→ **What the exercise asks**: Beginning at the line that includes "The width and height of the screenshot is (1126, 752).", print each remaining line of the data word for word. Output nothing else.

[Stored items]
· · · · · · ·

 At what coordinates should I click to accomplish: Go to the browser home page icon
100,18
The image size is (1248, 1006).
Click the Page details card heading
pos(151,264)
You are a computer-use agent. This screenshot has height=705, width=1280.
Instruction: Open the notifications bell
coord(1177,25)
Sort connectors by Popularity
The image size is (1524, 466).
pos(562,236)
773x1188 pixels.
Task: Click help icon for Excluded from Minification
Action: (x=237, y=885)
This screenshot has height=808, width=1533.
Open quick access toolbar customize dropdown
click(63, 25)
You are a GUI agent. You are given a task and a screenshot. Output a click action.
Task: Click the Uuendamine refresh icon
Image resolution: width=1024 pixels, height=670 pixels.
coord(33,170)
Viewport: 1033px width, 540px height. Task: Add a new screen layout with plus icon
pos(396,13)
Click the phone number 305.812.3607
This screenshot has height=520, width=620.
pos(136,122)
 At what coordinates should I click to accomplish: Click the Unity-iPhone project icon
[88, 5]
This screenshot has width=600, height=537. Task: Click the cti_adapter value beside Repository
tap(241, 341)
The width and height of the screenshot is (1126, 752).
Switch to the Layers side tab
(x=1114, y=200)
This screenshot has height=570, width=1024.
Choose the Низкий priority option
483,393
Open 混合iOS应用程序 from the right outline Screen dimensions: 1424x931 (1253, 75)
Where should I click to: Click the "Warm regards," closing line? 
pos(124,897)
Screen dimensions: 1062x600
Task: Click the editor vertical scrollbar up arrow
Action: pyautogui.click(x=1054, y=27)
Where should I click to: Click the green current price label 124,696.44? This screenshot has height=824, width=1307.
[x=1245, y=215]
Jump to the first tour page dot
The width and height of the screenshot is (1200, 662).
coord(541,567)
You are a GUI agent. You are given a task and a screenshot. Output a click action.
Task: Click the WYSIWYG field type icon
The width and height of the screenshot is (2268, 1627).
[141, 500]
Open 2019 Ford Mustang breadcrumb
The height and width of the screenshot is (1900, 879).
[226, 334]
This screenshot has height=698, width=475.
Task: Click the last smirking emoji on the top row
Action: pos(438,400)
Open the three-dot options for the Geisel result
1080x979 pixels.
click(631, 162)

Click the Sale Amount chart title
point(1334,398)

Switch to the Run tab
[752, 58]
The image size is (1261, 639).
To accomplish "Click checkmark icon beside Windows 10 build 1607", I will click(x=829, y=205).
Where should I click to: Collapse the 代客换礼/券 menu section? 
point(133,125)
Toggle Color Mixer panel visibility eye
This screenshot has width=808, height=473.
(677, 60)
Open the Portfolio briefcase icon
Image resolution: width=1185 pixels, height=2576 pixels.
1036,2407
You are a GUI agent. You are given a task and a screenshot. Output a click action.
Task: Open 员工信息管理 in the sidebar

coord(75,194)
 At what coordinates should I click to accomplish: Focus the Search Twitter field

· · · · · · ·

→ **Exercise solution**:
The width and height of the screenshot is (1126, 752).
Switch to the Layers side tab
(x=1114, y=200)
This screenshot has height=570, width=1024.
Choose the Низкий priority option
483,393
Open 混合iOS应用程序 from the right outline Screen dimensions: 1424x931 (1253, 75)
Where should I click to: Click the "Warm regards," closing line? 
pos(124,897)
Screen dimensions: 1062x600
Task: Click the editor vertical scrollbar up arrow
Action: pyautogui.click(x=1054, y=27)
Where should I click to: Click the green current price label 124,696.44? This screenshot has height=824, width=1307.
[x=1245, y=215]
Jump to the first tour page dot
The width and height of the screenshot is (1200, 662).
coord(541,567)
You are a GUI agent. You are given a task and a screenshot. Output a click action.
Task: Click the WYSIWYG field type icon
The width and height of the screenshot is (2268, 1627).
[141, 500]
Open 2019 Ford Mustang breadcrumb
The height and width of the screenshot is (1900, 879).
[226, 334]
This screenshot has height=698, width=475.
Task: Click the last smirking emoji on the top row
Action: pos(438,400)
Open the three-dot options for the Geisel result
1080x979 pixels.
click(631, 162)

Click the Sale Amount chart title
point(1334,398)

Switch to the Run tab
[752, 58]
The image size is (1261, 639).
To accomplish "Click checkmark icon beside Windows 10 build 1607", I will click(x=829, y=205).
Where should I click to: Collapse the 代客换礼/券 menu section? 
point(133,125)
Toggle Color Mixer panel visibility eye
This screenshot has width=808, height=473.
(677, 60)
Open the Portfolio briefcase icon
Image resolution: width=1185 pixels, height=2576 pixels.
1036,2407
You are a GUI agent. You are given a task and a screenshot. Output a click action.
Task: Open 员工信息管理 in the sidebar

coord(75,194)
 At what coordinates should I click to accomplish: Focus the Search Twitter field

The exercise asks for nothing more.